Salíamos a buscar departamento y a mi abuelo no le gustaba ninguno. Hasta que apareció uno, de tres ambientes (por fin yo iba a tener mi pieza propia), en un edificio del Hogar Obrero sobre Álvarez Jonte. Hubo un factor decisivo para que mi abuelo diera el ok: conocía a la gente de la inmobiliaria. No recuerdo de dónde, pero a pesar de que hacía muchos años que no los veía, le inspiraban confianza. Ahora que lo pienso, seguro que eran correligionarios. 

El dueño del departamento estaba de viaje en el sur y no venía, no venía, no venía. Se nos vencía el plazo del crédito, pedimos prórroga, el propietario seguía sin volver. Así que hubo que ir a la inmobiliaria y retirar la oferta. 

Se disparó el dólar y terminamos comprando un dos ambientes que empeoró notablemente nuestra calidad de vida. 
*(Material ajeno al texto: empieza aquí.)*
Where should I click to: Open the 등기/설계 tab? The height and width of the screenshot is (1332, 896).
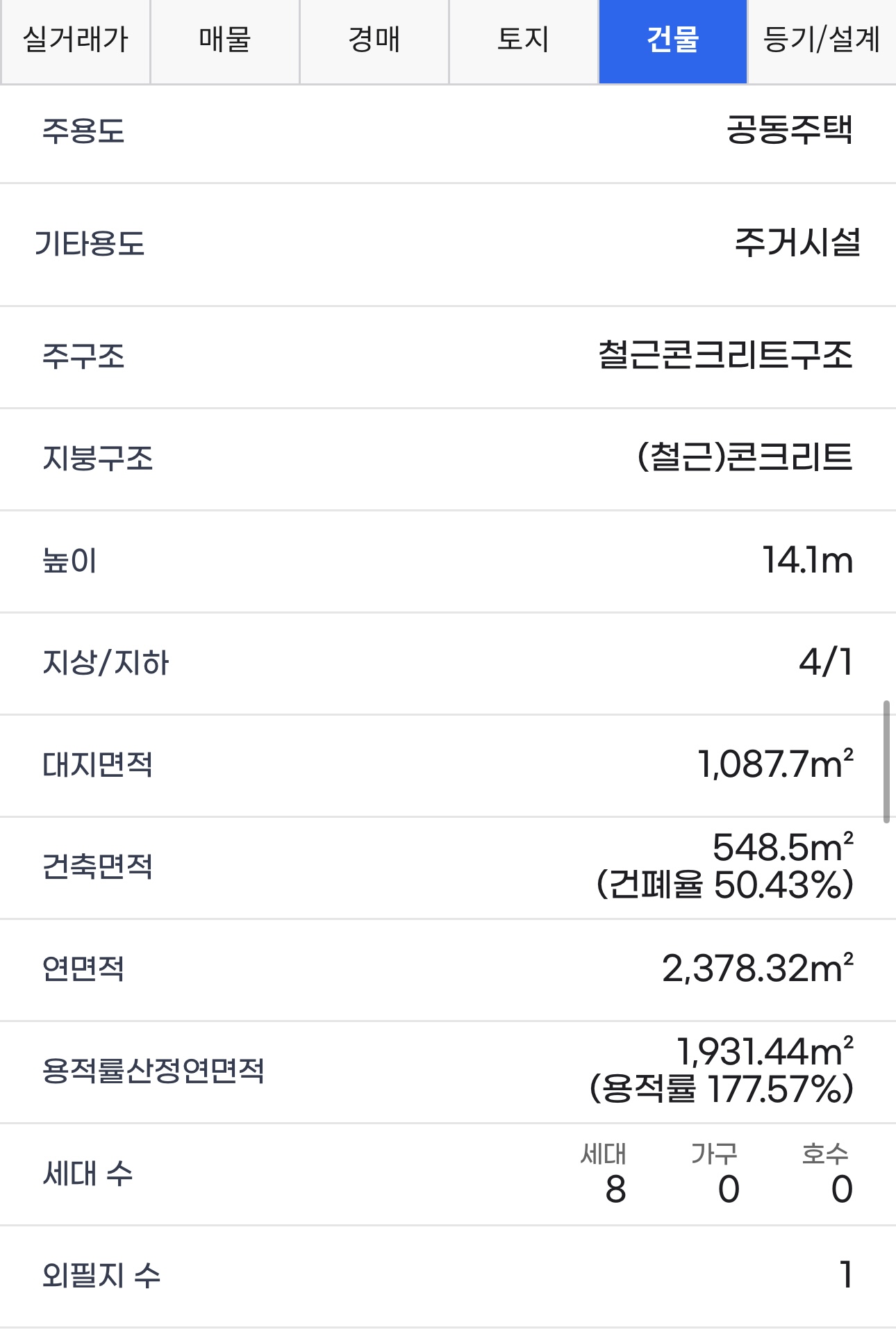pyautogui.click(x=822, y=40)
Obvio que para mi abuela la culpa fue de mi abuelo que se confió en esos conocidos de la inmobiliaria.  

Ah, de yapa, la última vez que fuimos a la inmobiliaria perdimos un paraguas que yo me había ganado en un sorteo de fin de año en una farmacia. De ese paraguas me acuerdo bien porque fue lo único que gané en mi vida.